Only the lines from the one that includes "Select the O2 gas row label" through the last line below belong in the reply, copied exactly and without pictures.

-------- Listed records --------

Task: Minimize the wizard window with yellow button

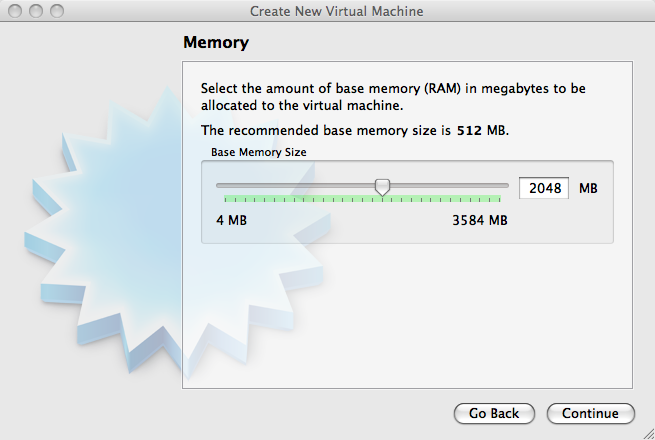Action: [x=35, y=12]
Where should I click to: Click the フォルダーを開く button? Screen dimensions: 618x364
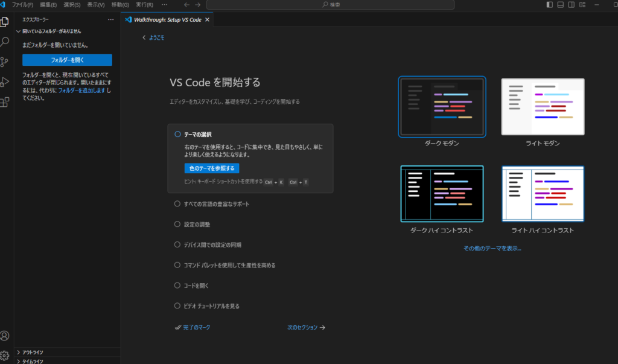67,60
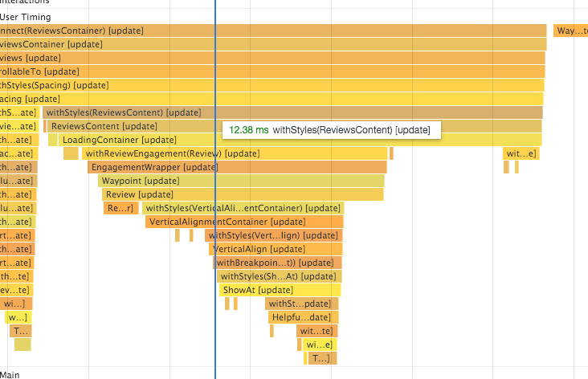Select the Way...t bar at right edge
The height and width of the screenshot is (379, 588).
click(x=570, y=31)

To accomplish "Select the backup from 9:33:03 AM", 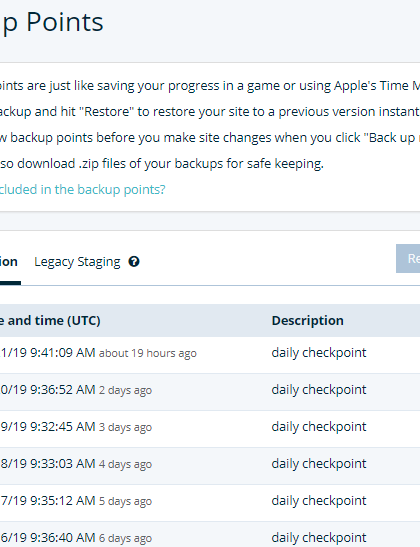I will pyautogui.click(x=210, y=466).
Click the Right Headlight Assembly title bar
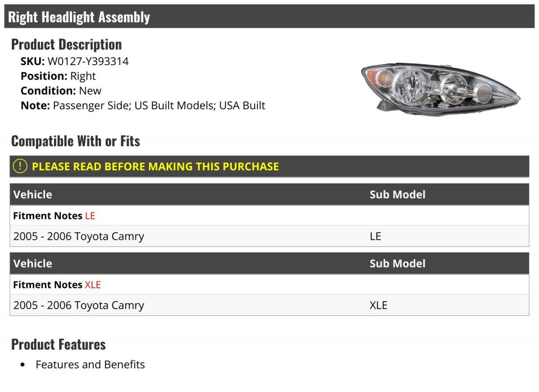The image size is (539, 392). (269, 17)
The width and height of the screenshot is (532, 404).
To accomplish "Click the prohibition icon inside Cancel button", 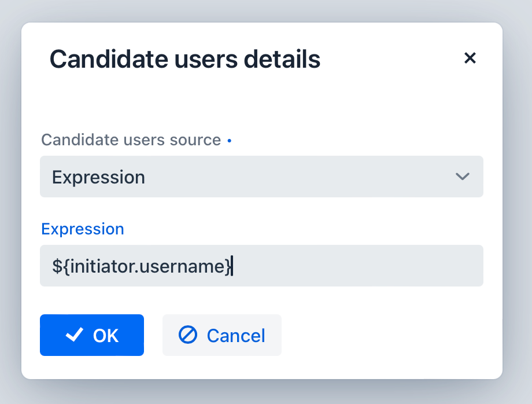I will [x=187, y=335].
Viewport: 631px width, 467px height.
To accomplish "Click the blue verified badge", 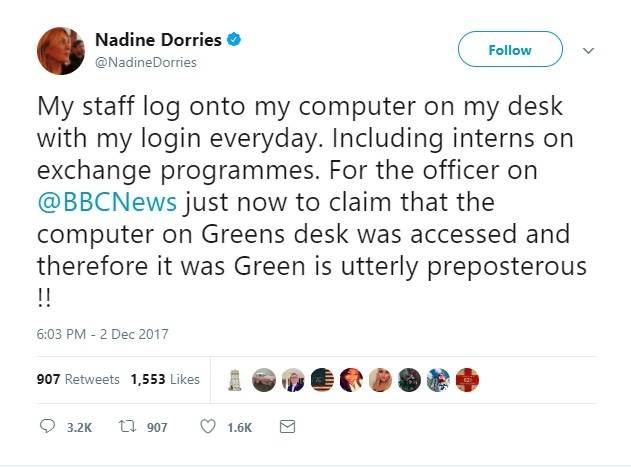I will click(234, 39).
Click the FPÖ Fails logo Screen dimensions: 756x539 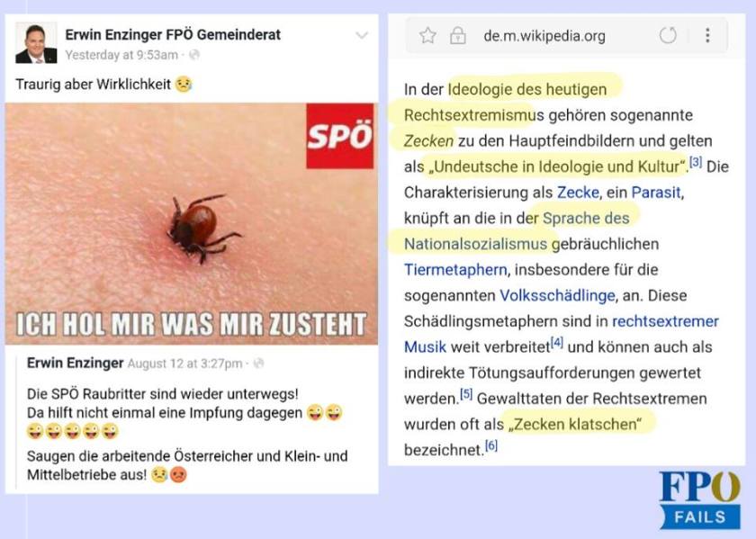(699, 499)
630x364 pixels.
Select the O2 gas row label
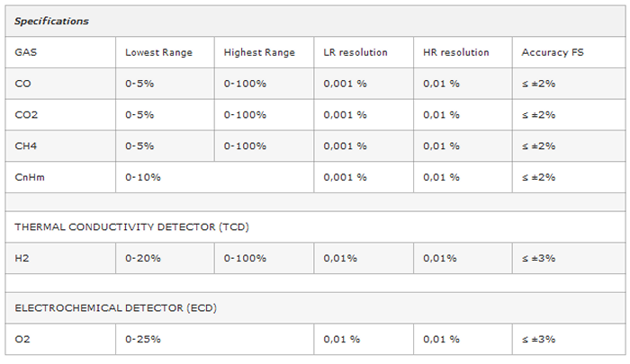(23, 339)
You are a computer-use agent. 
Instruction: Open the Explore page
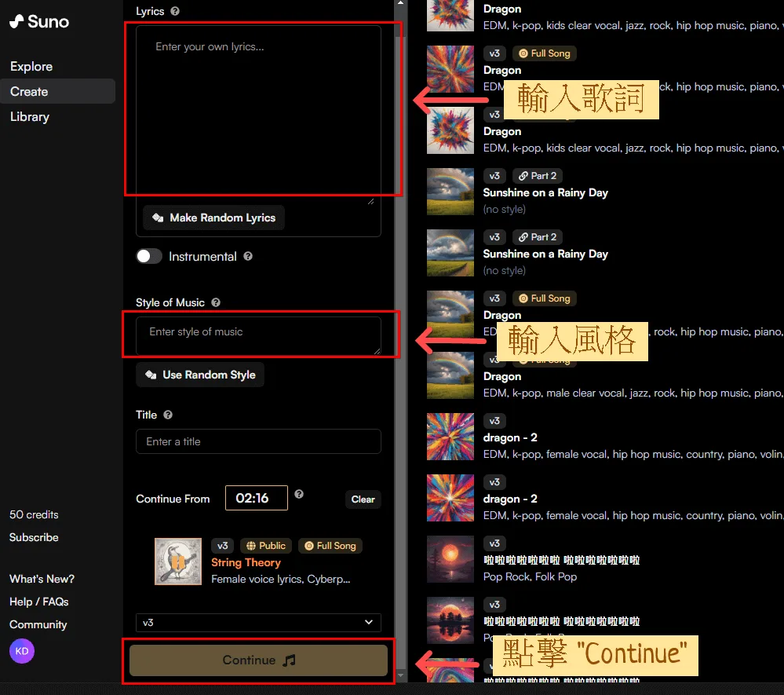pyautogui.click(x=31, y=67)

--------

### [Exercise output]
Select the O2 gas row label
(23, 339)
You are a computer-use agent. 
Instruction: Open the Explore page
pyautogui.click(x=31, y=67)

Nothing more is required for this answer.